Trecentonovantasei milioni di tonnellate di plastica vengono prodotte su scala globale ogni anno, circa 100 milioni di tonnellate vengono disperse in natura per colpa della cattiva gestione della filiera dalla produzione, al consumo, al riciclo, allo smaltimento. La plastica, una volta rilasciata nell’ambiente, subisce una degradazione che dà origine a particelle micrometriche (millesimi di millimetro) ma anche inferiori, ritrovate in ogni angolo della Terra, dalle profondità degli oceani, alle sommità dei ghiacciai. È questo il problema davvero subdolo e pericoloso di questo materiale; non tanto vederla abbandonata ovunque, ma la sua capacità di frammentarsi in particelle per cause molteplici: agenti atmosferici, azioni meccaniche, raggi ultravioletti e batteri.
Così inquinante che una recente ricerca italiana dell’Ospedale Fatebenefratelli di Roma in collaborazione con l’Università Politecnica delle Marche ha identificato delle microplastiche in 4 placente umane su 6 studiate. La ricerca è stata pubblicata sulla rivista Environment International: è la prima volta che viene provata una cosa del genere.
Attraverso la Raman microspettroscopia, una tecnica di analisi, gli studiosi sono riusciti ad identificare all’interno di 4 campioni di placenta umana raccolti da 6 pazienti consenzienti con gravidanze non problematiche, 12 frammenti di materiale artificiale di forma sferica o irregolare. Particelle molto piccole, tra i 5 e i 10 micron, che una volta analizzate sono risultate essere 3 di polipropilene (il materiale con cui si producono le bottiglie di plastica), e 9 di materiale sintetico verniciato. Cinque particelle sono state trovate nella parte di placenta attaccata al feto, 4 nella parte attaccata all’utero materno e 3 all’interno delle membrane che avvolgono il feto.

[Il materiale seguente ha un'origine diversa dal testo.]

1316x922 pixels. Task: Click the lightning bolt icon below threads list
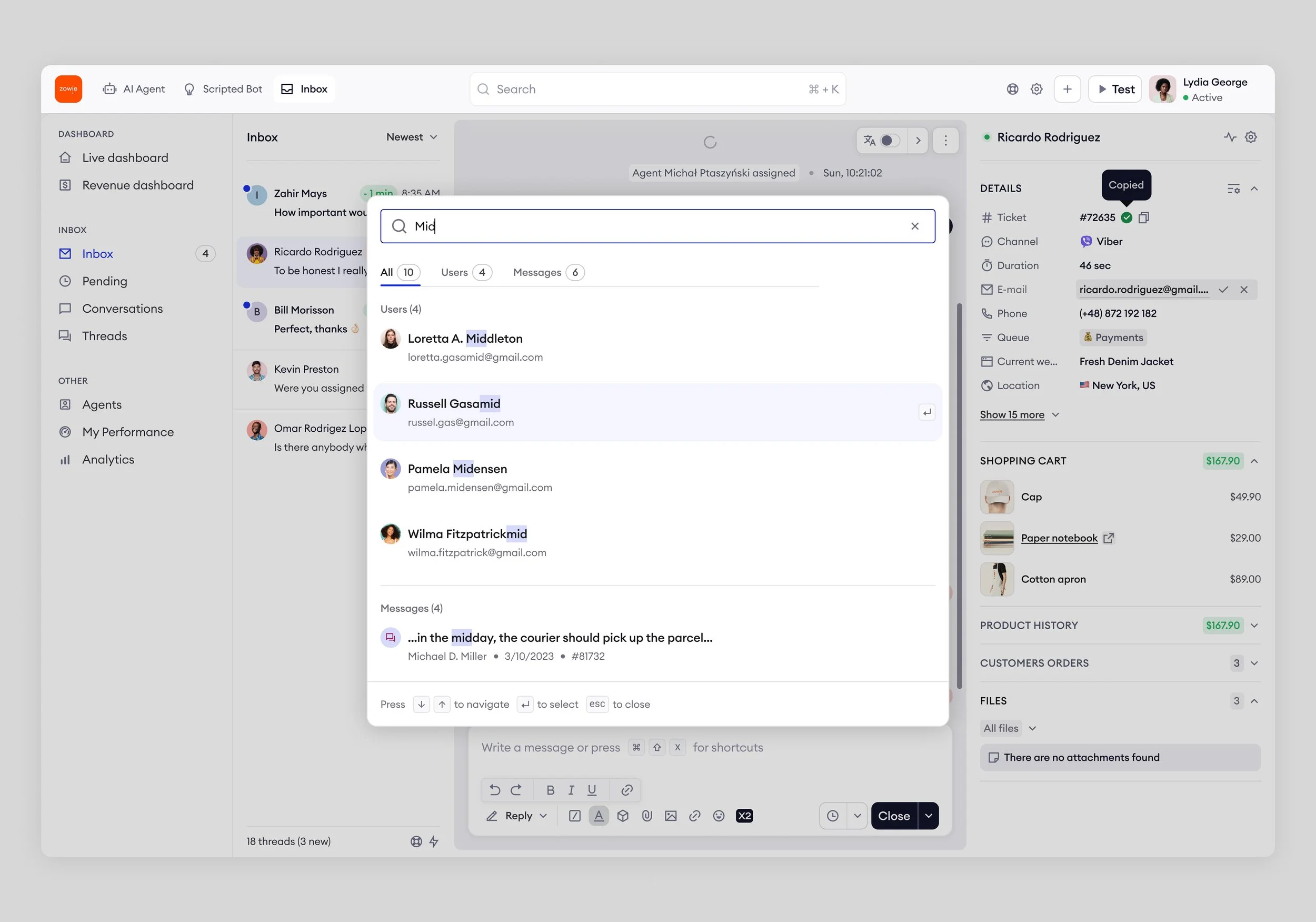434,841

Non è stato chiarito come siano arrivate all’interno della placenta, ma visto il largo uso di prodotti che contengono microplastiche (dentifrici, cosmetici, smalti, creme, vernici e tanto altro) è molto probabile che le volontarie siano entrate in contatto con le sostanze inquinanti utilizzando prodotti di uso comune. L’alimentazione con l’apparato gastroenterico e la respirazione con il sistema circolatorio sono le due vie principalmente indagate.
I rischi per la salute dei bambini che già alla nascita hanno dentro di sé delle microplastiche ancora non si conoscono ma è già noto, da altri studi internazionali, che la plastica è in grado di alterare il metabolismo dei grassi. Si ritiene inoltre che la presenza di particelle sintetiche all’interno dell’organismo possa determinare dei cambiamenti nella risposta del corpo e del sistema immunitario.
È sconcertante pensare che la plastica sia stata industrializzata solo dagli anni 30 del secolo scorso e che in meno di un secolo siamo riusciti a renderlo uno dei materiali più inquinanti dell’era moderna.
Dal 1° gennaio 2020 vige il divieto di utilizzare microplastiche nei prodotti cosmetici da risciacquo mentre il 2021 segna la messa al bando della plastica monouso, che dovrebbe ridurre la produzione del 40%. Questo, unito alla crescita della plastica riciclata, al miglioramento della gestione dei rifiuti e all’incremento del riutilizzo, ci fa ben sperare in una reale riduzione di questo materiale fortemente impattante per la natura. Altrettanto importante è sapere che con scelte consapevoli sul nostro modo di alimentarci, vestirci, spostarci possiamo fare una grande differenza: se tutti lo facessimo, potrebbe essere un notevole passo in avanti per un mondo più vivibile.